[[ Records for the task, beginning ]]

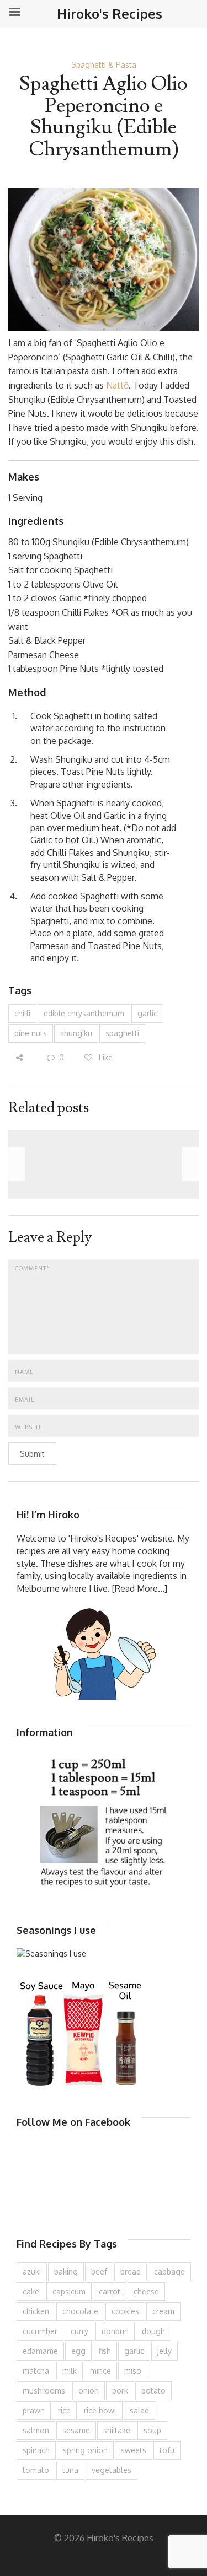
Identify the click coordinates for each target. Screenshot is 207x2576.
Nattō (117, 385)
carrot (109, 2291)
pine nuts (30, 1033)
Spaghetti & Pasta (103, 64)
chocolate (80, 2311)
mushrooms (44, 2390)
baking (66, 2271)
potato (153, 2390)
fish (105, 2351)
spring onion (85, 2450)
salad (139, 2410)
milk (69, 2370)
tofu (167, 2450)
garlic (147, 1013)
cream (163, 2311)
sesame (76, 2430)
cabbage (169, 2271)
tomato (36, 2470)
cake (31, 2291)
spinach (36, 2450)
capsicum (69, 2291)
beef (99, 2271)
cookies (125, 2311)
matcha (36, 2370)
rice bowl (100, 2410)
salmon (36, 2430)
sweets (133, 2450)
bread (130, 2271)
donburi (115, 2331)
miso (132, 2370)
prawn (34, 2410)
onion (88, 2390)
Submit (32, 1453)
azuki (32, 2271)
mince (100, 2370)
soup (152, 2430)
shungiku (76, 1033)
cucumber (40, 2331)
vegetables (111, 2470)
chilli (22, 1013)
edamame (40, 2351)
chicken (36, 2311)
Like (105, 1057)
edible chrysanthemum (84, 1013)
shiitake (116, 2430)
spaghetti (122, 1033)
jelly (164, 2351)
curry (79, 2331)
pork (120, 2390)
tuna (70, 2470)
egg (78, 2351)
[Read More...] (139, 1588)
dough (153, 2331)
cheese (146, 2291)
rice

[[ Records for the task, end ]]
[[ Records for the task, beginning ]]

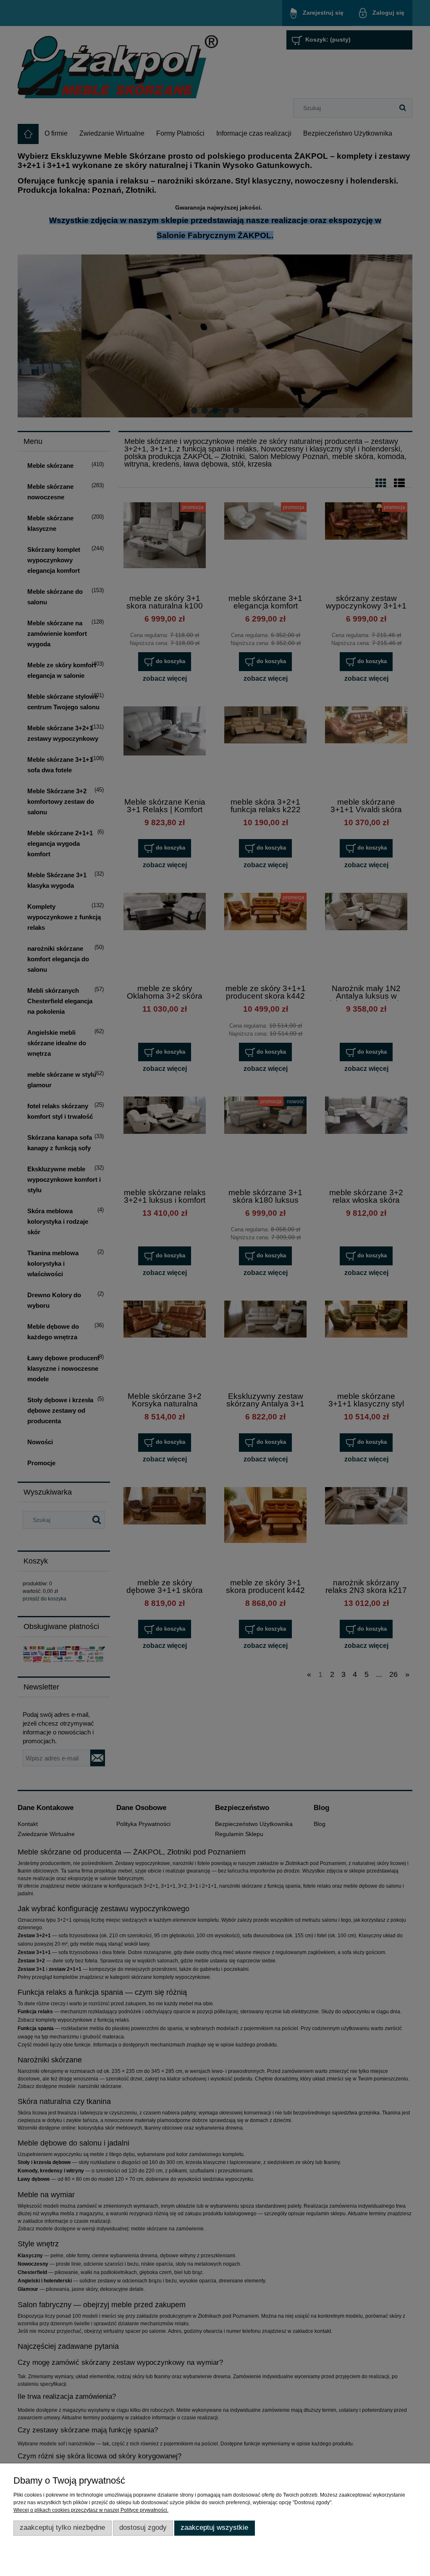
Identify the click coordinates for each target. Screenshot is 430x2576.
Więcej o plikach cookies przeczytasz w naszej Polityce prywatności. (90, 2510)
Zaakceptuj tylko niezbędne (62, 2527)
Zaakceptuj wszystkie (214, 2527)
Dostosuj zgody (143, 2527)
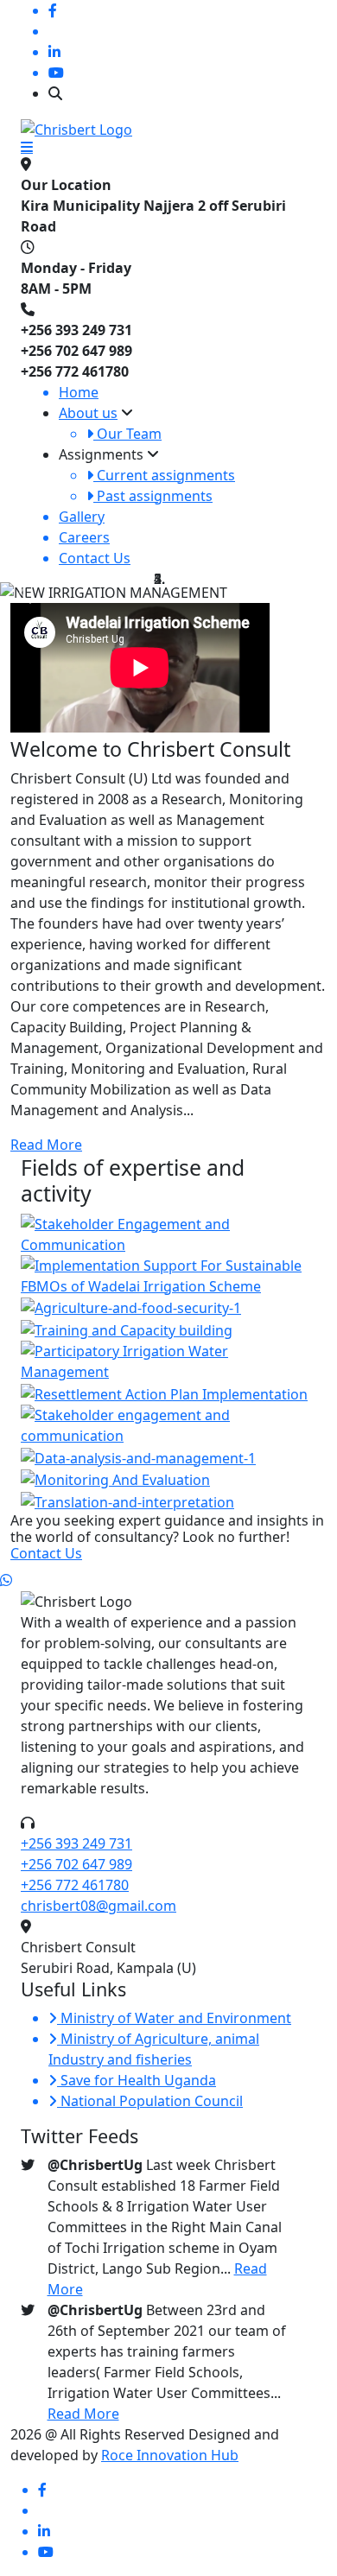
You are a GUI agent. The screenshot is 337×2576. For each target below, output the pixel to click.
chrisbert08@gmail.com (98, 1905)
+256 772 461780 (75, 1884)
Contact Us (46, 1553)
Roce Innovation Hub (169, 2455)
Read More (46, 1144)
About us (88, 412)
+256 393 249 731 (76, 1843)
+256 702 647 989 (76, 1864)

[[ Records for the task, end ]]

• Exercise: Only the lines above starting at the one containing "Screenshot is 207x2576." and ending at the one containing "cucumber (40, 2331)", both included, are to be returned, exactly as they read.

• Task output:
Identify the click coordinates for each target. Screenshot is 207x2576.
Nattō (117, 385)
carrot (109, 2291)
pine nuts (30, 1033)
Spaghetti & Pasta (103, 64)
chocolate (80, 2311)
mushrooms (44, 2390)
baking (66, 2271)
potato (153, 2390)
fish (105, 2351)
spring onion (85, 2450)
salad (139, 2410)
milk (69, 2370)
tofu (167, 2450)
garlic (147, 1013)
cream (163, 2311)
sesame (76, 2430)
cabbage (169, 2271)
tomato (36, 2470)
cake (31, 2291)
spinach (36, 2450)
capsicum (69, 2291)
beef (99, 2271)
cookies (125, 2311)
matcha (36, 2370)
rice bowl (100, 2410)
salmon (36, 2430)
sweets (133, 2450)
bread (130, 2271)
donburi (115, 2331)
miso (132, 2370)
prawn (34, 2410)
onion (88, 2390)
Submit (32, 1453)
azuki (32, 2271)
mince (100, 2370)
soup (152, 2430)
shungiku (76, 1033)
cucumber (40, 2331)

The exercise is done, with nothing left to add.